Thick, blended soup and smoothies have similar characteristics. Both are homogenous nutrition. Some smoothies have fruit, honey—even chocolate or ice cream for sweetness. As you raise the glycemic index, correspondency with soup diminishes. Many people enjoy not-so-sweet smoothies with spinach, kale, carrots, celery, apples, berries, bananas, yogurt, chia seeds, wheat germ, nuts, oat meal, and other healthy ingredients. Vitamin and mineral supplements may also find their way into the blender.
A blender, replaces mastication, minimizes stomach digestion, and enhances probiotic effects.
Are the benefits of fiber lost in the blender? Apparently not—and we make a distinction between a blender that breaks down whole foods from a juicer that separates juice from fiber. A blender, replaces mastication, minimizes stomach digestion, and enhances probiotic effects within large intestines. By the time food reaches the duodenum, it is the ideal consistency.
There are two types of fiber—soluble and insoluble. Soluble fiber attracts water and turns to gel during digestion. This provides some calories, is broken down by bacteria in the large intestine and slows digestion. Non-caloric insoluble fibers, like seeds, add bulk to stools and quickly passes through the gastrointestinal tract mostly intact. Smoothies can contain one or both types of essential fibers, which may help you eat less and stay satisfied longer.
Need For Stability
Unstable emulsions lead to sieving—the stomach empties more quickly and you do not feel as full. So the blend must emulsify without separation. Some fruits and vegetables do not emulsify into a stable smoothie.

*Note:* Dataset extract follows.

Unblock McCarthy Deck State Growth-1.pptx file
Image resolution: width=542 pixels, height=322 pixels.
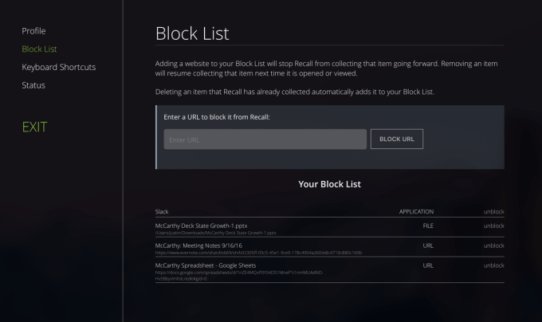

There is an art to combining compatible ingredients. Milk curdles—combining it with citrus makes it even more unstable. Randomly mixing ethylene-generating fruits and ethylene-sensitive vegetables without consideration of their effects on one another is criminal. Much like mayonnaise is an emulsifier for oil and vinegar in salad dressing, protein can be an emulsifier within some smoothies.
Do you drink smoothies for speed? The sight, smell and taste of food secretes gastric juices in preparation for a full meal taking 20–30 minutes to consume. Should you pour your healthy smoothie in a thermos to savor for 20 minutes or eat whole fruit? The answer may depend upon whether you are aiming for satiation or stable insulin. Comparing apples to apple juice, whole fruit reduces the hypoglycemic rebound after eating sweets. It may even help you stay full longer as your stomach purees it before passing it along.
Type of fruit makes a difference too. A clinical study by Riitta Törrönen, et al. suggests that blackcurrants and lingonberries counter effects of hypoglycemic rebound. Another study by April J. Stull, et al. demonstrates that bioactives in blueberries improve insulin sensitivity. A study by Murdoch SD, et al. compared whole bananas to blended bananas and did not see any difference. So a pretty safe combination is berries, bananas, ice, and almond milk. I would be remiss if did not recommend my go-to seasonings: pumpkin spice or cardamom.
All this means that what you put into your smoothie may be at least as important as whether it blends. The Nottingham study also suggests that—purely for satiation—smoothies are best when consumed alone, and not in combination with solid food. As an added benefit, smoothies count towards your daily water requirement, according to Jim White, registered dietitian and American Dietetic Association spokesman. If you have hypoglycemia, diabetes or other health issues, consult with your medical doctor or registered dietitian before slurping any smoothies.